Fri Jun 3 10:45:57 PDT 2005

:
:Hi Matt, hi all,
:as I said before, we should not start to fall into an adhoc-change mode,
:but think carefully about what we want and need first. I want to
:describe the advantages and problems of the mechanisms used here first
:and what I want to have afterwards.

    There are certain things we HAVE to do, regardless of where we 
    want to end up.

    Both SPLs and critical sections work only on the local cpu, which 
    means that as a general interrupt protection mechanism they only
    really work when the BGL (Big Giant Lock) is being held.  This is
    the case with the current system.

    We obviously want to get rid of the BGL.  At a minimum this means that
    SPLs will no longer function.  Therefore we have to get rid of SPLs.  

    Without the BGL critical sections still serve a purpose... they
    interlock against interrupts on the local cpu.  More specifically,
    they interlock against *IPI* interrupts on the local cpu and thus
    still represent an excellent mechanism for interlocking in subsystems
    which use cpu-local threading (such as our networking subsystem),
    or need to protect cpu-local variables (such as our LWKT threading
    subsystem).

    No matter what we do we have to get rid of SPLs.   We have a 
    chicken-and-egg problem here.  SPLs have to go in order to progress
    towards our MP goals, but we have not yet rewritten the hundreds of
    drivers that depend on SPLs.  Yet they have to go... chicken and
    egg.  We can't do it all in one go so we have to take a baby step and
    the first baby step is to replace SPLs with critical sections.

    This isn't an adhoc change... SPLs have to go, period.  But we can't
    achieve a lockless goal all in one step.  It simply isn't possible.
    The system is too complex.  This change allows us to consolidate the
    code and remove the SPL support from the interrupt paths entirely. 
    Since SPLs won't work in an SMP environment without the Big Giant Lock,
    this represents considerable forward progress.  Once SPLs are gone I
    will be able to remove easily a hundred lines of code or more of 
    hybrid C and assembly. The only assembly left will be the assembly that
    handles critical sections, and since critical sections are necessary 
    even once the BGL is removed the removal of the SPL and CPL checks
    will repreesnt a major cleanup of our low level interrupt and preemption
    code and serious forward progress towards our goals.
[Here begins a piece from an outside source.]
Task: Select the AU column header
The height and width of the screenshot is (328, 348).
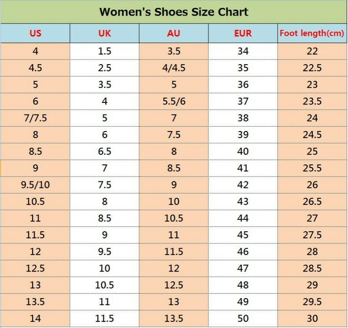Action: [174, 33]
:(A) Defered interrupt processing via critical sections
:The primary advantage of critical sections is the simplicity. They
:are very easy to use and as long as there is no actual interrupt
:they are very cheap too. As a result they work best when used over
:short periods of time. Interrupt processing can be implemented either
:via a FIFO model via interrupt masks.

    This only works because we hold the BGL.  Without the BGL critical
    sections cannot be used to protect against interrupts.  Therefore,
    while the interrupt subsystem is able to depend on critical sections
    now, IT WON'T BE ABLE TO IN THE FUTURE.  A new MP-SAFE API is needed.
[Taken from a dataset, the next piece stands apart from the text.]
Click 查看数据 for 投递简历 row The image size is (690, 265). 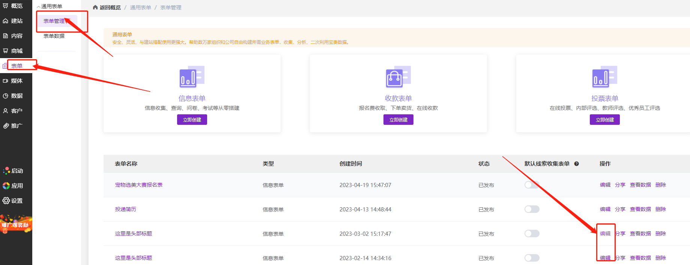tap(640, 209)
    At the moment I have created a mutex-like (locked bus cycle) 
    serialization API that is MP safe.  The abstraction is general enough
    that we should be able to replace the internals with something 
    better (aka lockless) in the future.  But right now it's the only
    thing we have which is inter-cpu safe.

:The down-side of critical sections is the coarse granularity making
:it unsuitable for any thing not taking a short period of term. Similiar
:issues to the mutex concept below apply. It also means we have to be
:on the same CPU as the interrupt.

    But this isn't necessarily true.  What really matters here is 

    * What percentage of the time is a cpu holding a critical section, and

    * What percentage of interrupts are being delayed due to code being in
      a critical section.

    Critical sections are not often held for long periods of time.  Sure
    there are a few exceptions, but even 'long' procedural paths such as
    malloc() or lwkt_switch() typically only hold a critical section for
    a microsecond or two.  The paths we really care about are the ones
    that either hold a critical section for a very long period of time,
    such as through a DELAY() call, or processing loops (such as in CAM
    or in device drivers) which can potentially process hundreds or thousands
    of events and thus take an unbounded amount of time with a critical
    section held.  Processing loops, at least, can be dealt with by adding
    an splz() call in the loop, but still cause additional interrupt
    overhead to be taken to delay the interrupt.

:(B) Per-device mutex
:This is the model choosen by FreeBSD and Linux. Ignoring dead-locks,
:this is actually very simple to use too. When ever the device-specific
:code is entered, the mutex is acquired and released when it is left.
:
:The down-side of this are two-fold. First of all it does require *two*
:bus-locked instruction, which is quite expensive especially under SMP.
:This holds true independent of whether the mutex is contested or not.
:The second big problem is that it can dramatically increase the interrupt
:latency. (Just like long-term critical section). The results has been
:measured for the Linux and FreeBSD implementation and are the one reason
:for the preemption mess they have.

    Yes, locked bus cycle instructions can potentially be very expensive.
    But there are only a limited number of ways to get around it.  In
    the DragonFly model the only way we can get around a locked bus cycle
    is to use cpu localization to turn the lock into a critical section.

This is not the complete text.